- **WHAT YOU HAVE TO DO**: Keep every line in which "info" occurs and drop the rest of the data.

*** RECORDS SUPPLIED ***

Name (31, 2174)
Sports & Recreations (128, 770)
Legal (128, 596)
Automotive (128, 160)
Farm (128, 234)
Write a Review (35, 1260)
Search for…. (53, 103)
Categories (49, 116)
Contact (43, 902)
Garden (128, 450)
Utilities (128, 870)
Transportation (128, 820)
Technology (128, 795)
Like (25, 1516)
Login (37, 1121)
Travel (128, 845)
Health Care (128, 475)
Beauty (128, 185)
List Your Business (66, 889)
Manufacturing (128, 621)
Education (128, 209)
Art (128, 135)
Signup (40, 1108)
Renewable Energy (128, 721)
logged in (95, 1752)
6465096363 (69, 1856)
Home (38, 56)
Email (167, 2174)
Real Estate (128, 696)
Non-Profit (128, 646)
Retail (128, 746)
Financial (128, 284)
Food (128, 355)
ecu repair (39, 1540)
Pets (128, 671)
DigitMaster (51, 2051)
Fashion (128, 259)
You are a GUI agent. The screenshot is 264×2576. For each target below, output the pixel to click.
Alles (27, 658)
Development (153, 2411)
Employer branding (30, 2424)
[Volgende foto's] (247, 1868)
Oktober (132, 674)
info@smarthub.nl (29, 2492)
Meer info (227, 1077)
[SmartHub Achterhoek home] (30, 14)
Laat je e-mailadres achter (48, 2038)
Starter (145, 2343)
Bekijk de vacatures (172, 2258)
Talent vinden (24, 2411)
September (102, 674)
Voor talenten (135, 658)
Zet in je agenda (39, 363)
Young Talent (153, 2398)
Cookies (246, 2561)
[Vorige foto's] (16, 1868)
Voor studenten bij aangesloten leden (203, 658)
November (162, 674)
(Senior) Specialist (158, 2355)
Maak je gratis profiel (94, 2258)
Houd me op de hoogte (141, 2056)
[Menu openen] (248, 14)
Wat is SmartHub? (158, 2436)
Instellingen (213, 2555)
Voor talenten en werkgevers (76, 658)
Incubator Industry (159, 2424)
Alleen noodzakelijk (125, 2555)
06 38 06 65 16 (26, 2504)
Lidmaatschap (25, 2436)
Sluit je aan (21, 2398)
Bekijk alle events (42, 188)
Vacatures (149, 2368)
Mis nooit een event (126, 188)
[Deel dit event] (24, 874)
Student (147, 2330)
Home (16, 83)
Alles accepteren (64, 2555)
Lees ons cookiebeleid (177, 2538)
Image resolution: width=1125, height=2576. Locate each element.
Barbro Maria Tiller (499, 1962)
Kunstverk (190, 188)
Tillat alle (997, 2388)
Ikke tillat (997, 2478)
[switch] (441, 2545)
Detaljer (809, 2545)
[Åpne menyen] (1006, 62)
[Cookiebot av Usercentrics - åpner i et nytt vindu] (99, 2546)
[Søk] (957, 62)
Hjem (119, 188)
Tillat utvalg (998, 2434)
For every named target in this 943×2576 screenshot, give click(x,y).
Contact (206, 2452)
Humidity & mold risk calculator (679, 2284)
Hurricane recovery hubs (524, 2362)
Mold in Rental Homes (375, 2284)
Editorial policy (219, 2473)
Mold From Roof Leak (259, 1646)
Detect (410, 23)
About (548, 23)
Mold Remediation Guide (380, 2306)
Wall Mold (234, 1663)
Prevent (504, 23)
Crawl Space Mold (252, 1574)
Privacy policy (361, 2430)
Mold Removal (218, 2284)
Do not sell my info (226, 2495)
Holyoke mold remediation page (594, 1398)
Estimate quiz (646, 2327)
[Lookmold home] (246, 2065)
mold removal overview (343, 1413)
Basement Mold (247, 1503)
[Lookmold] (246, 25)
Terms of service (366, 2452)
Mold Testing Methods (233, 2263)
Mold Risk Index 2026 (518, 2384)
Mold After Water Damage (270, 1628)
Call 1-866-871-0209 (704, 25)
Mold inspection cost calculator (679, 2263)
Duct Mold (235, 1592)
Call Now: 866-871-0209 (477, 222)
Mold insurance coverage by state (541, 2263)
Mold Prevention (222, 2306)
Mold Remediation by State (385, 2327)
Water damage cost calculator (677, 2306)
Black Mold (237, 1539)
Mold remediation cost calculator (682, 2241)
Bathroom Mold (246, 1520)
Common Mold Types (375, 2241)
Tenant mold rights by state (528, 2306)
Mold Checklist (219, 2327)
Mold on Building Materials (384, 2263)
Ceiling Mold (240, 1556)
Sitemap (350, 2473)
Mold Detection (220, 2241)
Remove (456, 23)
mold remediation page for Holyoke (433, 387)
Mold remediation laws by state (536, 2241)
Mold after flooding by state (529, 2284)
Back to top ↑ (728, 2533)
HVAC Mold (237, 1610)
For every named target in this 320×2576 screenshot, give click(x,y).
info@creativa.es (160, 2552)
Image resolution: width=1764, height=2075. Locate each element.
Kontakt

*** End of RECORDS SUPPLIED ***

- **SOLUTION BELOW**:
info@smarthub.nl (29, 2492)
Meer info (227, 1077)
Do not sell my info (226, 2495)
info@creativa.es (160, 2552)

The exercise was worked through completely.